**What to produce**
Please report every line of the records below that contains the word "chart", copying each such line in full. The match is case-sensitive.

*** Supplied material ***

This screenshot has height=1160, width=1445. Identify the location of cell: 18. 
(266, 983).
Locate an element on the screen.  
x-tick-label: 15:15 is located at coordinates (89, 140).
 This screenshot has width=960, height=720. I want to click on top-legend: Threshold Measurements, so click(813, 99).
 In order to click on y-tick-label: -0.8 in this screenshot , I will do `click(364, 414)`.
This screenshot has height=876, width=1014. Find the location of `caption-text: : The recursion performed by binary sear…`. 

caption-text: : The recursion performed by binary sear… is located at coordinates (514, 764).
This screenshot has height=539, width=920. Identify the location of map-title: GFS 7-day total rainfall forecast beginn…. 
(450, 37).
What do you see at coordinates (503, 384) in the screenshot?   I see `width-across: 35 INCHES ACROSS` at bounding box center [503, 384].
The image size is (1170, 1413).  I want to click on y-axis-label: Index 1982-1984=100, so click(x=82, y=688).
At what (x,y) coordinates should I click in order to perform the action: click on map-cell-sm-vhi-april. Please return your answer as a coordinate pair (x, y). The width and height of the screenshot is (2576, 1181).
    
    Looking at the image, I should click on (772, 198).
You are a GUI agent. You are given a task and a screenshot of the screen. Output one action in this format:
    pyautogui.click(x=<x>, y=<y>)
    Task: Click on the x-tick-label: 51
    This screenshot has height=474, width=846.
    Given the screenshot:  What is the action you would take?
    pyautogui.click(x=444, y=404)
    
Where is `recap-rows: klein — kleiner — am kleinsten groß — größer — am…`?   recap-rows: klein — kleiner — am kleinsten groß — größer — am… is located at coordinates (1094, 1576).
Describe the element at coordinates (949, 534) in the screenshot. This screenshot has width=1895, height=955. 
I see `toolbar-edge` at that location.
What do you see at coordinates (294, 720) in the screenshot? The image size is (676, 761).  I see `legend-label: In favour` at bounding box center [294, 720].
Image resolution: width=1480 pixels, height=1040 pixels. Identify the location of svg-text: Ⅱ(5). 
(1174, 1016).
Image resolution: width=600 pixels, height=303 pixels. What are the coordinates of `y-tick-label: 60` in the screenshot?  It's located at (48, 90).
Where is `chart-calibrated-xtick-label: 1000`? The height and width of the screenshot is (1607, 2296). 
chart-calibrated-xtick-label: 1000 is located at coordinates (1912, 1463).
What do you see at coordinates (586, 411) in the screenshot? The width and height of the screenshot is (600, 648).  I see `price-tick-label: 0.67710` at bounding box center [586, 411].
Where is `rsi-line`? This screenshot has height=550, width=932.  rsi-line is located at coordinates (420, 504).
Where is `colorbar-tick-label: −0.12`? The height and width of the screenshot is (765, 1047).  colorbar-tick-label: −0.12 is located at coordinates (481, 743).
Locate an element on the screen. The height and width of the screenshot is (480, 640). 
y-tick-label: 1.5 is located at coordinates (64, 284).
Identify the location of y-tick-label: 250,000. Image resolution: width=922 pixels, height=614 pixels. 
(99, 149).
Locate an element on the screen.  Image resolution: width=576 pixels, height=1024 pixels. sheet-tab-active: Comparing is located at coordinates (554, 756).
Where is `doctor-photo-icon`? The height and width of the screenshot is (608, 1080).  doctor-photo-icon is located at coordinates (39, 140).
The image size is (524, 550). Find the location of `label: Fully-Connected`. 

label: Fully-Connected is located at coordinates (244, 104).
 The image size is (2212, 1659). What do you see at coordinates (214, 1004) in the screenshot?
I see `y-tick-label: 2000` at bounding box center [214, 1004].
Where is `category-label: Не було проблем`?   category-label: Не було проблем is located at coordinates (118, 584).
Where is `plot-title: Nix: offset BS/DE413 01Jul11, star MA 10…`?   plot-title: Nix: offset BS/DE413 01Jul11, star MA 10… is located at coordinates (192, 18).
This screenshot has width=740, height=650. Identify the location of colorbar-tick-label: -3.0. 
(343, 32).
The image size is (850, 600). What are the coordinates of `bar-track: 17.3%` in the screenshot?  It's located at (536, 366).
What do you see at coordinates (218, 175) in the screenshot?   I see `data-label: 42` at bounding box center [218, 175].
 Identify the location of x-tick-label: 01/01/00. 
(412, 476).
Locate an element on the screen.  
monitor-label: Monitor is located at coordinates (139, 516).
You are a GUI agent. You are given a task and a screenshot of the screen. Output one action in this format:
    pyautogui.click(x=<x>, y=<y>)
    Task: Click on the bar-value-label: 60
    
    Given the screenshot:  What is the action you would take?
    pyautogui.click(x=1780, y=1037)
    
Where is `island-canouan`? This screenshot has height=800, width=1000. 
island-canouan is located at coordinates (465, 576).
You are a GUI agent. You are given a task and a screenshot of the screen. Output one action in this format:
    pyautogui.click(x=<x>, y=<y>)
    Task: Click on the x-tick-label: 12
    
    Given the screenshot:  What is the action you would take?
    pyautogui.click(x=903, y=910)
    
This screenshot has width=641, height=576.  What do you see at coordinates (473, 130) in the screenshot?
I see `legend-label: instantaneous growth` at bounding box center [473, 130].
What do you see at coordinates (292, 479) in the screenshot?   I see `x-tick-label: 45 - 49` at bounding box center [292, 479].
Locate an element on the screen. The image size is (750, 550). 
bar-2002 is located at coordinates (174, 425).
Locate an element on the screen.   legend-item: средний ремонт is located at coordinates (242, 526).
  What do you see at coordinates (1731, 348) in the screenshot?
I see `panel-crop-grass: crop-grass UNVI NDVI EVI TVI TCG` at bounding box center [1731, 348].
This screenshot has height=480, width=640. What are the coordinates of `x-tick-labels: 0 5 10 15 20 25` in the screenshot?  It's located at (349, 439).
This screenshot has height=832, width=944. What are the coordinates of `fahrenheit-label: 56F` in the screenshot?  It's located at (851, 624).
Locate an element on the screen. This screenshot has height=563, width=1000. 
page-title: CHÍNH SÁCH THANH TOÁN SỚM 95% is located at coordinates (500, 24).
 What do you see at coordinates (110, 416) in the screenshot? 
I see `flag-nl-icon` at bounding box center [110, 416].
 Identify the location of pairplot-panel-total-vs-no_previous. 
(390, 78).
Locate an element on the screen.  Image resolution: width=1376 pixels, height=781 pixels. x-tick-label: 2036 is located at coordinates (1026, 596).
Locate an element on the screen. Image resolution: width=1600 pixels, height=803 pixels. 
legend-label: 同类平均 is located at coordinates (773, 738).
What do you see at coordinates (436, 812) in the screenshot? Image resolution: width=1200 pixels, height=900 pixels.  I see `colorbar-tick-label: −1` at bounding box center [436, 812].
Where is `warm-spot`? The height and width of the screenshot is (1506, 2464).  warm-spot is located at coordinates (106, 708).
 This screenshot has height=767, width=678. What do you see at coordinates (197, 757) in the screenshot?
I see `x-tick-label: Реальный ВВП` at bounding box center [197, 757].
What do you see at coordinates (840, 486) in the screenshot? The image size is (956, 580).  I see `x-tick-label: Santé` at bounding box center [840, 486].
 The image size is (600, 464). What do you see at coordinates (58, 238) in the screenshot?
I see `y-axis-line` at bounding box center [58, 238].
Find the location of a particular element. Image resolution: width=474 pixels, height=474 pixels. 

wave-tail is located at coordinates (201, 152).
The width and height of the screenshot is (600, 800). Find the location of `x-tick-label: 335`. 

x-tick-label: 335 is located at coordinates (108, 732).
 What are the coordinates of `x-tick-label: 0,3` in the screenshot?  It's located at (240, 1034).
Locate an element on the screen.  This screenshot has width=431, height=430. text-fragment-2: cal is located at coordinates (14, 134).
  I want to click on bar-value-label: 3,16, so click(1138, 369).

***

**Reply to the exercise**
Where is `chart-calibrated-xtick-label: 1000`? The height and width of the screenshot is (1607, 2296). 
chart-calibrated-xtick-label: 1000 is located at coordinates (1912, 1463).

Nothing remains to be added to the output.